Empurrados por programa de renda acessível, lojistas de São
Lázaro acusam Câmara de Lisboa de de fugir ao diálogo
Sofia Cristino
Texto
31 Janeiro, 2019
Os lojistas da Rua de São Lázaro não têm um dia de descanso
há quase um ano. O senhorio dos espaços comercias, a Câmara Municipal de Lisboa
(CML), informou-os de que teriam de abandonar os estabelecimentos, em Abril do
ano passado, para estes darem lugar a habitação do Programa Renda Acessível
(PRA). Desde então, os comerciantes têm feito tudo para permanecerem nos
armazéns de revenda, onde muitos estão há dezenas de anos. Mas a luta tem sido
penosa. Acusam o presidente da Câmara de Lisboa, Fernando Medina (PS), de não
cumprir com as promessas de reunir com eles e da autarquia adoptar uma postura
“hostil”. A 23 de Janeiro, o Tribunal de Contas recusou o visto prévio ao PRA
previsto para aquela rua. Mas a autarquia promete recorrer da decisão,
atrasando assim, ainda mais, o processo.
“Em 2016, havia muita pressa em correrem connosco. Para quê? Meteram-nos
a ‘bomba’ nas mãos, e agora é isto”, critica um dos lojistas.
Nas lojas de revenda da Rua de São Lázaro, as prateleiras
estão mais vazias e o dia-a-dia faz-se com menos entusiasmo. Quase um ano
depois dos comerciantes terem sido informados, em Abril de 2018, pelo senhorio,
a Câmara Municipal de Lisboa (CML), de que teriam de abandonar os espaços
comerciais – anúncio que, garantem, prejudicou muito os seus negócios –,
continuam sem chegar a acordo com a autarquia. Dizem que as indemnizações
propostas pelo município continuam a ser “ridículas”. A acrescer a isso, o
Tribunal de Contas (TC) recusou, no passado dia 23 de Janeiro, o visto prévio
ao Programa de Renda Acessível (PRA) previsto para parte daquele arruamento,
alegando ilegalidades e incumprimento das exigências do regime jurídico das
parcerias público-privadas.
“Em 2016, havia muita pressa em correrem connosco. Para quê?
Meteram-nos a ‘bomba’ nas mãos, e agora é isto. Estão a brincar com as nossas
vidas, mas vão ter de responder por isso”, ameaça José Santos, 48 anos,
sócio-gerente da loja de têxteis Viúva de Luís de Mata. Apesar da exaustão,
promete não desistir de tentar manter a loja, nem que seja por via judicial.

********

# [Objetivo A]
Cita da notícia sobre os lojistas de São Lázaro o trecho que vai de "Nas lojas de" a "parcerias público-privadas.", sem qualquer alteração.

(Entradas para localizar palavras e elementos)
********

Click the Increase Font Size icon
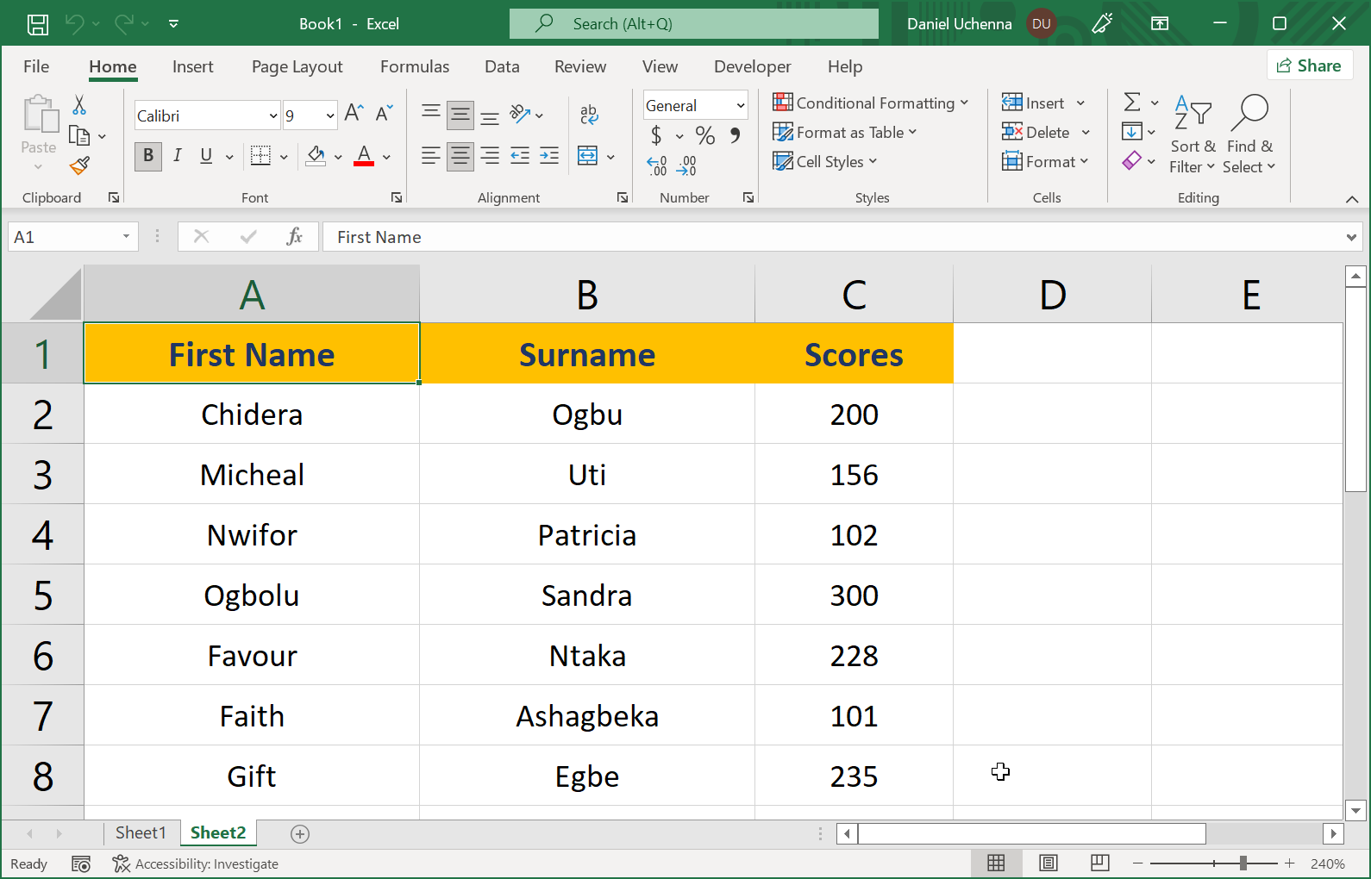[354, 113]
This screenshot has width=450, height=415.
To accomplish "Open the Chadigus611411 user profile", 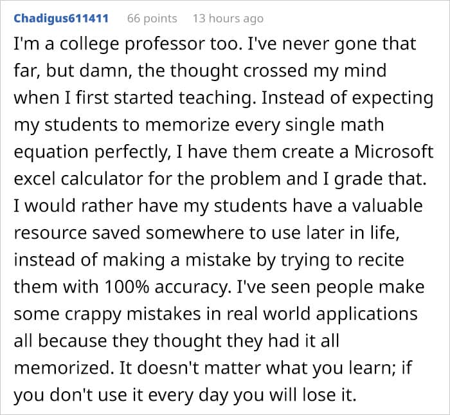I will [60, 19].
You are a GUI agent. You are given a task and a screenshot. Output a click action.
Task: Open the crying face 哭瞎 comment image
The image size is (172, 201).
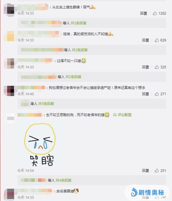point(40,145)
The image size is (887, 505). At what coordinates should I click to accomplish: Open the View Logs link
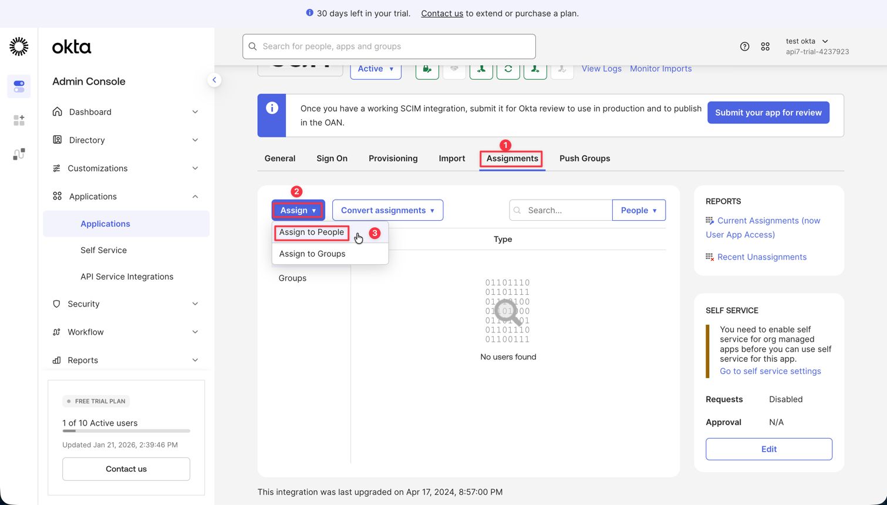pos(601,69)
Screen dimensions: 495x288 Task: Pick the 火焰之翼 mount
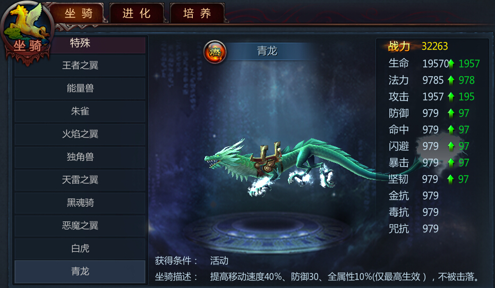pos(80,134)
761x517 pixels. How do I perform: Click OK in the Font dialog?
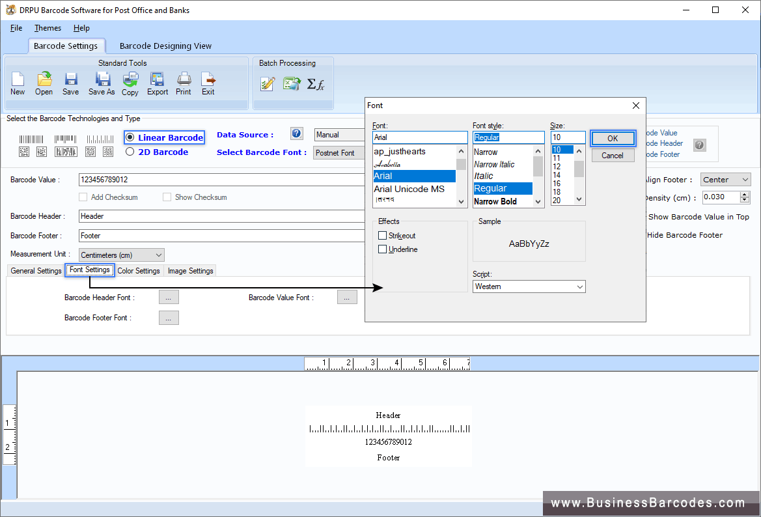tap(613, 139)
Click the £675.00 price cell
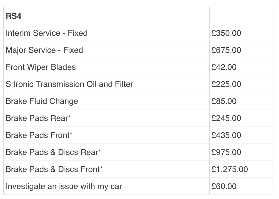 pos(226,50)
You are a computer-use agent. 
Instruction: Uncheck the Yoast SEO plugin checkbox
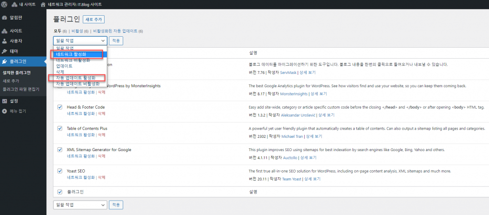[x=60, y=171]
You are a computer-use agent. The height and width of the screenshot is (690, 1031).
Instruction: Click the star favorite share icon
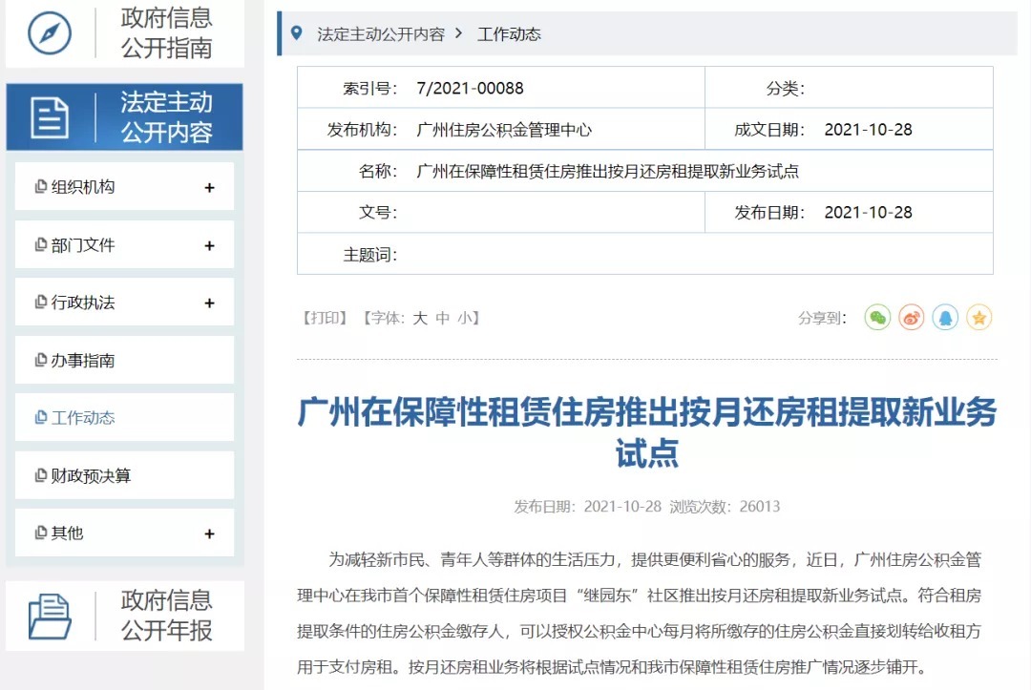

********

# [Objetivo B]
Por favor, coloca numa tabela Markdown as linhas dos registos, desde a linha com "Screen dimensions: 495x288" até à linha com "[x=60, y=171]", ambas incluídas. Usa as colunas "N.º" e "Linha", omite as linhas em branco e deixa as imagens de fora.

# [Resposta completa A]
Nas lojas de revenda da Rua de São Lázaro, as prateleiras
estão mais vazias e o dia-a-dia faz-se com menos entusiasmo. Quase um ano
depois dos comerciantes terem sido informados, em Abril de 2018, pelo senhorio,
a Câmara Municipal de Lisboa (CML), de que teriam de abandonar os espaços
comerciais – anúncio que, garantem, prejudicou muito os seus negócios –,
continuam sem chegar a acordo com a autarquia. Dizem que as indemnizações
propostas pelo município continuam a ser “ridículas”. A acrescer a isso, o
Tribunal de Contas (TC) recusou, no passado dia 23 de Janeiro, o visto prévio
ao Programa de Renda Acessível (PRA) previsto para parte daquele arruamento,
alegando ilegalidades e incumprimento das exigências do regime jurídico das
parcerias público-privadas.

# [Resposta completa B]
| N.º | Linha |
|---|---|
| 1 | Screen dimensions: 495x288 Task: Pick the 火焰之翼 mount |
| 2 | pos(80,134) |
| 3 | 761x517 pixels. How do I perform: Click OK in the Font dialog? |
| 4 | tap(613, 139) |
| 5 | Click the £675.00 price cell |
| 6 |  pos(226,50) |
| 7 | You are a computer-use agent.  |
| 8 | Instruction: Uncheck the Yoast SEO plugin checkbox |
| 9 | [x=60, y=171] |